I use LastPass, which works on most operating systems (Windows, Linux and Mac) and with most browsers (Chrome, Firefox, Safari, Opera, and Internet Explorer). I pay $12 per year for LastPass Premium to access LastPass on mobile devices (Android, iOS, Blackberry, and Windows Phone). You might also consider Dashlane. (See “The best password managers for PCs, Macs, and mobile devices” by Tim Ferrill at Infoworld.com for more reviews.)
Both LastPass and Dashlane encrypt your information, then sync your passwords to their servers. This encrypted data syncs to each of your devices. Because of this, use a strong password to secure access to your password manager app.
- A two-step authentication app
A site that supports two-step authentication requires you to login with your username and password, then enter a six-digit number for access. You obtain the six-digit number from your phone, either from an app or a text message. Even if someone hacks your username and password, they’d still need your phone to access your account.
You need two things for two-step authentication to work: you need a phone to obtain the code, and the site needs to support two-step authentication. Facebook supports two-step authentication, for example, as do Apple, Dropbox, Google, and Microsoft. Follow the links to instructions to enable two-step authentication at each of these sites. See https://twofactorauth.org/ for a long list of others sites that support two-step authentication.
Protect your device
- Device remote management app
If you lose your phone, lock your device first to protect your data. Then login to your account online to locate your phone — or force it to ring, which is helpful if you’ve misplaced it nearby. As a last resort, send a signal to erase your phone the next time it connects to the network.
Similar tools protect laptops or desktops. For example, Prey protects Windows, Mac OS, and Linux systems, as well as Android and iOS devices.
For most people, the three steps above will improve security. A few other actions help, too, though.

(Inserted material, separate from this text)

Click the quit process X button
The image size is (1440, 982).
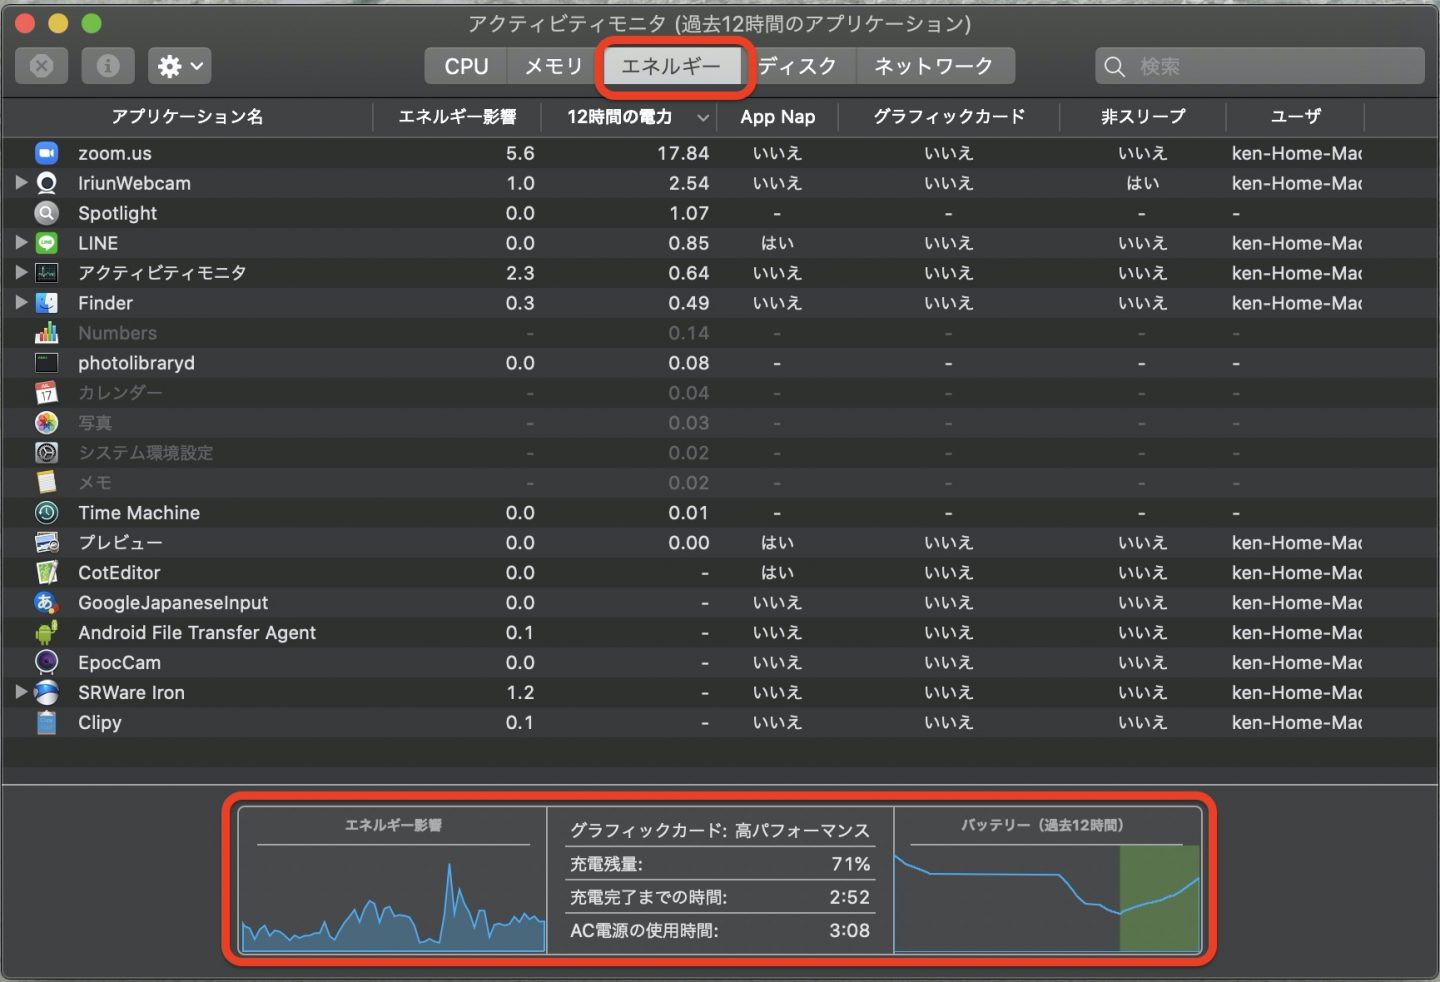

- Install updates to your system and software regularly to protect against known exploits (more on this for Android, iOS, Windows 7 or Windows 8, and OS X).
- Require authentication — such as a username, password, pin code, password, or fingerprint — for access. Set this up on Android, iOS: passcode or Touch ID, Windows 7 or Windows 8: password, PIN, or picture, or OS X.
- Connect securely to password-protected WiFi networks you trust. Use a VPN, a virtual private network, when you access WiFi elsewhere. Lifehacker explains VPNs and suggests a few VPN providers. I use PrivateInternetAccess.com.
- Encrypt information wherever possible. Encrypt information when stored, to prevent access to your data even if someone achieves access to your storage. In other words, if I remove a drive from your laptop, I can bypass the operating system and access the data, unless you’ve encrypted your information. Follow the links to learn more about system encryption for Android, iOS, Windows, or OS X systems.
- Backup your data automatically, wherever possible (more on this for Android, iOS, Windows 7 or Windows 8, and OS X).
To ensure complete computer security, build every part of your system from scratch — and never connect it to a network. Since that’s likely not practical, then at least install and configure the apps above to make your accounts and devices more secure today.